╭──

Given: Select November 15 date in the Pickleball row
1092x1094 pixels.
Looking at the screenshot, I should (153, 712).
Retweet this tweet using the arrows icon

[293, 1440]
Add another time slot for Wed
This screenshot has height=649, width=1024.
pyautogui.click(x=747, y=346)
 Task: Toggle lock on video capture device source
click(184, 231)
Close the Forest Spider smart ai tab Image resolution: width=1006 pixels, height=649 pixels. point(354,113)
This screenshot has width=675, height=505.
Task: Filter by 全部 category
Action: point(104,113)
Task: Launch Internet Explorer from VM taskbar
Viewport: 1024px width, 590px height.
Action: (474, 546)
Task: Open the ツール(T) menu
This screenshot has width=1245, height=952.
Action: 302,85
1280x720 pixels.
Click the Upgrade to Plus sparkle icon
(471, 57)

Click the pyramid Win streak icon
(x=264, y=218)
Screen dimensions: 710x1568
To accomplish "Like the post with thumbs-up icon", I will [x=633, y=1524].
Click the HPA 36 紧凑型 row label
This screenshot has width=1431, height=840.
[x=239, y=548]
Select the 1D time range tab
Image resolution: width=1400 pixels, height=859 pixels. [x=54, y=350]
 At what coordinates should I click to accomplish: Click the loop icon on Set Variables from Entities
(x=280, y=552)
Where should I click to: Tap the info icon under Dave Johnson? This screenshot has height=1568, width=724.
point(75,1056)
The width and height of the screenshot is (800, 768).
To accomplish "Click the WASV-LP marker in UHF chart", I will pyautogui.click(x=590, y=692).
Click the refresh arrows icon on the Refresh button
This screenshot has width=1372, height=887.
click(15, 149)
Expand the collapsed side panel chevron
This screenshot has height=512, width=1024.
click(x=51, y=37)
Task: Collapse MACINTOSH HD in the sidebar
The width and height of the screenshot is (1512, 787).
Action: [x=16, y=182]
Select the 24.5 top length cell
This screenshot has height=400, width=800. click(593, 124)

╰──

● EXERCISE DESCRIPTION
Within the records above, the line carrying "Task: Launch Internet" starts the range and the last line ends it. Set down that range exactly.

● ANSWER TO THIS PROBLEM
Task: Launch Internet Explorer from VM taskbar
Viewport: 1024px width, 590px height.
Action: (474, 546)
Task: Open the ツール(T) menu
This screenshot has width=1245, height=952.
Action: 302,85
1280x720 pixels.
Click the Upgrade to Plus sparkle icon
(471, 57)

Click the pyramid Win streak icon
(x=264, y=218)
Screen dimensions: 710x1568
To accomplish "Like the post with thumbs-up icon", I will [x=633, y=1524].
Click the HPA 36 紧凑型 row label
This screenshot has width=1431, height=840.
[x=239, y=548]
Select the 1D time range tab
Image resolution: width=1400 pixels, height=859 pixels. [x=54, y=350]
 At what coordinates should I click to accomplish: Click the loop icon on Set Variables from Entities
(x=280, y=552)
Where should I click to: Tap the info icon under Dave Johnson? This screenshot has height=1568, width=724.
point(75,1056)
The width and height of the screenshot is (800, 768).
To accomplish "Click the WASV-LP marker in UHF chart", I will pyautogui.click(x=590, y=692).
Click the refresh arrows icon on the Refresh button
This screenshot has width=1372, height=887.
click(15, 149)
Expand the collapsed side panel chevron
This screenshot has height=512, width=1024.
click(x=51, y=37)
Task: Collapse MACINTOSH HD in the sidebar
The width and height of the screenshot is (1512, 787).
Action: [x=16, y=182]
Select the 24.5 top length cell
This screenshot has height=400, width=800. click(593, 124)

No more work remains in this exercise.